I took some padding off of the Vetrap queen I made and re-wrapped my fixed head to make it a bit more comfortable. I think it's making my right leg a bit more solid and I was practising keeping my right leg against the saddle which is useful for circles and stopping her from drifting as she can feel the pressure on her left shoulder.
Our next dressage test is on January 16 (all being well with the weather!) so it's the Intro B test that we have been practising. Just to make a bit of a chance, we'll be using my friend's outdoor school tomorrow to practise our test. It's all snowed over and frozen so won't be trotting but we'll walk it instead. It will be good practise to work on the walking elements of the test and work on my position, then afterwards, we are having our Christmas Eve tack room party!

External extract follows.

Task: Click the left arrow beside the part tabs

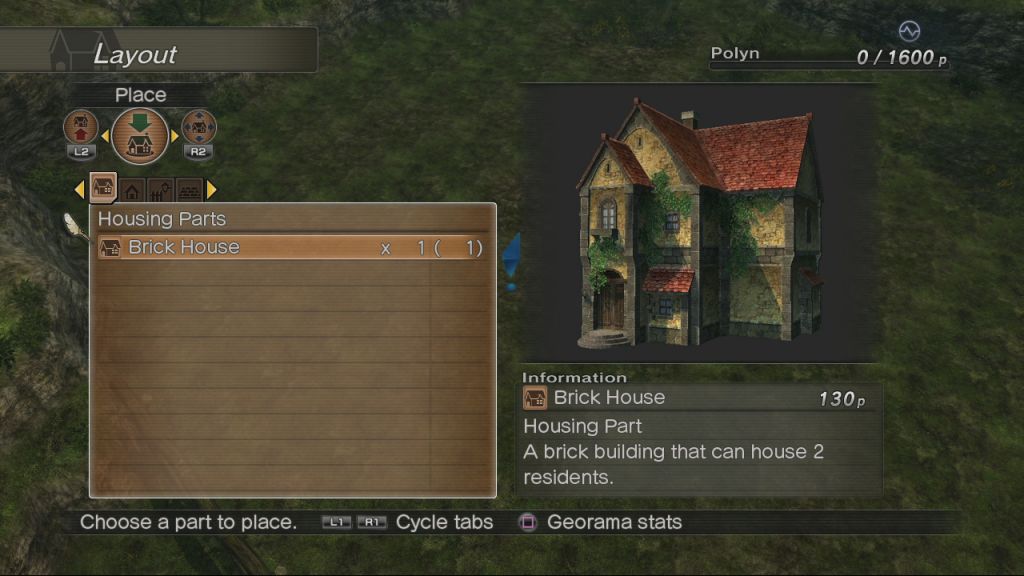Action: point(80,189)
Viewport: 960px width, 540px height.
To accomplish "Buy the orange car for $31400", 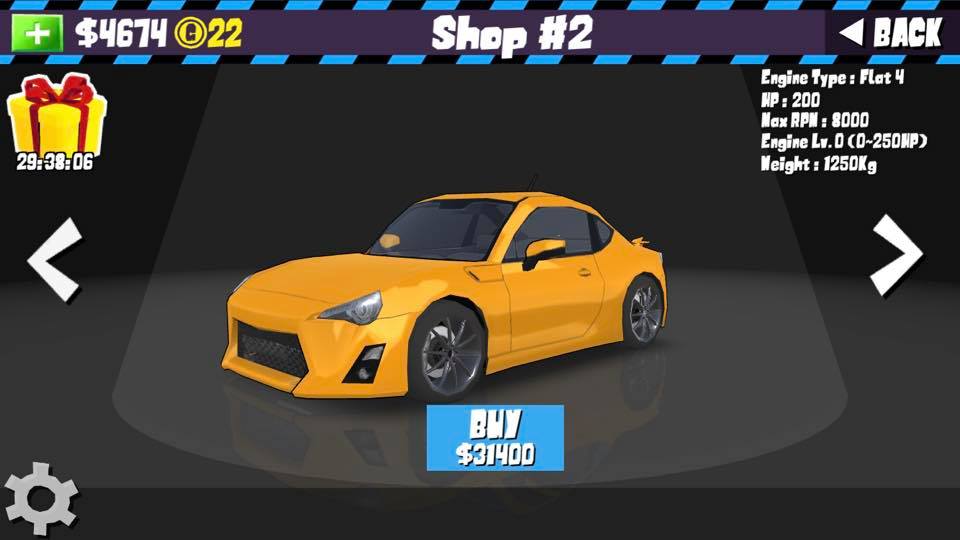I will point(495,437).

I came across this lovely and unusual side saddle on Ebay yesterday...
The Ebay seller, describes it as being from the early 20th century and made by Whippy & Stegall (which were based at North Audley Street in London and were later bought out by Champion & Wilton in the 1940's).
What is unusual about it, is it's very short off-side flap! You don't see too many side saddles with such a short off-side flap but they seem to have been popular during the 1920's and early 1930's from the few examples I have seen in period photos.
I have a photo showing Mrs. Straker taken in the early 1930's riding in a near identical short flapped side saddle...
They seem to have been made that way to show off a horses' shoulder and had extra long billet straps on the off-side but what would be the point of having such a short off-side flap when the horses shoulder would have been cluttered up with buckles anyways? Strange!